--- BEGIN ---
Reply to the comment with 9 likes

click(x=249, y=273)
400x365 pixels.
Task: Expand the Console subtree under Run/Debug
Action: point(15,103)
--- END ---
▶ _What you will do_
Render the material above as a JSON list of strings, one string per line in the original order, with blank lines omitted.

▶ _Written reply_
[
  "Reply to the comment with 9 likes",
  "click(x=249, y=273)",
  "400x365 pixels.",
  "Task: Expand the Console subtree under Run/Debug",
  "Action: point(15,103)"
]